Directions for this task:
Locate "Task: Select the thickness cell in the S2 row" in the listing below, then output the line holding it and every line after it, exactly and with nothing else.

Source data:
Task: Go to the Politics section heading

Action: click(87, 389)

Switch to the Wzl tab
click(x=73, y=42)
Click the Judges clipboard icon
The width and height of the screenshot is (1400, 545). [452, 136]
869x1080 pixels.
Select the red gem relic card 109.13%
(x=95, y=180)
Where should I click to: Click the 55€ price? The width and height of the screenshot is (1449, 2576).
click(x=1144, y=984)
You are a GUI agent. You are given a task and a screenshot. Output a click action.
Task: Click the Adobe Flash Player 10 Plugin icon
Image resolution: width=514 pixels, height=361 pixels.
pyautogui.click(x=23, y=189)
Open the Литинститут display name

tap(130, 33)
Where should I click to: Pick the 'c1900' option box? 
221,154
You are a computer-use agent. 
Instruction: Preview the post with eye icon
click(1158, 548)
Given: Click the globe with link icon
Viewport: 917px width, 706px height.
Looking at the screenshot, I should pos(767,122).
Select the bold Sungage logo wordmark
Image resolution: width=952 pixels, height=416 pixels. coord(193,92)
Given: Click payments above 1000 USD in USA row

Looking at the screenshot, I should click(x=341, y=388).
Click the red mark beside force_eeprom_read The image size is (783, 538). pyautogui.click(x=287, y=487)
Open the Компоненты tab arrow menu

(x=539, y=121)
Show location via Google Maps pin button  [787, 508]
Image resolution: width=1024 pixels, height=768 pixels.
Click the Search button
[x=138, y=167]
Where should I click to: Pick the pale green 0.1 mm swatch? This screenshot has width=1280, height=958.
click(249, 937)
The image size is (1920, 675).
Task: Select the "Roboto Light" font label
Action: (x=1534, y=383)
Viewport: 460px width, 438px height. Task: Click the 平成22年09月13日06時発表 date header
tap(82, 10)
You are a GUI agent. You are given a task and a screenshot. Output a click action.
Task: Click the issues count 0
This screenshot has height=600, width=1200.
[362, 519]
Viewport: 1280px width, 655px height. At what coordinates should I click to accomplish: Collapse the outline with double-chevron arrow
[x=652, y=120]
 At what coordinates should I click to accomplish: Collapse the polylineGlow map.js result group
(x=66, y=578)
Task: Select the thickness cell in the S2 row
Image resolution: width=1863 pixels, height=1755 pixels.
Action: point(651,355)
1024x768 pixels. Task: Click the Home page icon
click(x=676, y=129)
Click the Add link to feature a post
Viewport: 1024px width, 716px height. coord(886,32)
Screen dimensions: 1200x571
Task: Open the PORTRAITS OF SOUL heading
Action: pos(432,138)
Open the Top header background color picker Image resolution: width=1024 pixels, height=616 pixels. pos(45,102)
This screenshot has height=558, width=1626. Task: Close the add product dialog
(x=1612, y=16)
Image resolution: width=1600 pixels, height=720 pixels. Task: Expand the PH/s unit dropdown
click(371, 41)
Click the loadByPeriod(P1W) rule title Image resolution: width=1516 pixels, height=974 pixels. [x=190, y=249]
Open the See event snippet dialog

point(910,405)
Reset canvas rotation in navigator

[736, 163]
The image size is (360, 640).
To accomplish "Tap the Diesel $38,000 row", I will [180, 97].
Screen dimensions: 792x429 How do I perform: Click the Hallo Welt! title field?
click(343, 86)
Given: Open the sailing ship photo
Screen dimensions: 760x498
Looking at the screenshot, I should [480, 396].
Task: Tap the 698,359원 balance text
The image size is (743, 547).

Problem solution:
Task: Select the thickness cell in the S2 row
Image resolution: width=1863 pixels, height=1755 pixels.
Action: point(651,355)
1024x768 pixels. Task: Click the Home page icon
click(x=676, y=129)
Click the Add link to feature a post
Viewport: 1024px width, 716px height. coord(886,32)
Screen dimensions: 1200x571
Task: Open the PORTRAITS OF SOUL heading
Action: pos(432,138)
Open the Top header background color picker Image resolution: width=1024 pixels, height=616 pixels. pos(45,102)
This screenshot has height=558, width=1626. Task: Close the add product dialog
(x=1612, y=16)
Image resolution: width=1600 pixels, height=720 pixels. Task: Expand the PH/s unit dropdown
click(371, 41)
Click the loadByPeriod(P1W) rule title Image resolution: width=1516 pixels, height=974 pixels. [x=190, y=249]
Open the See event snippet dialog

point(910,405)
Reset canvas rotation in navigator

[736, 163]
The image size is (360, 640).
To accomplish "Tap the Diesel $38,000 row", I will [180, 97].
Screen dimensions: 792x429 How do I perform: Click the Hallo Welt! title field?
click(343, 86)
Given: Open the sailing ship photo
Screen dimensions: 760x498
Looking at the screenshot, I should [480, 396].
Task: Tap the 698,359원 balance text
The image size is (743, 547).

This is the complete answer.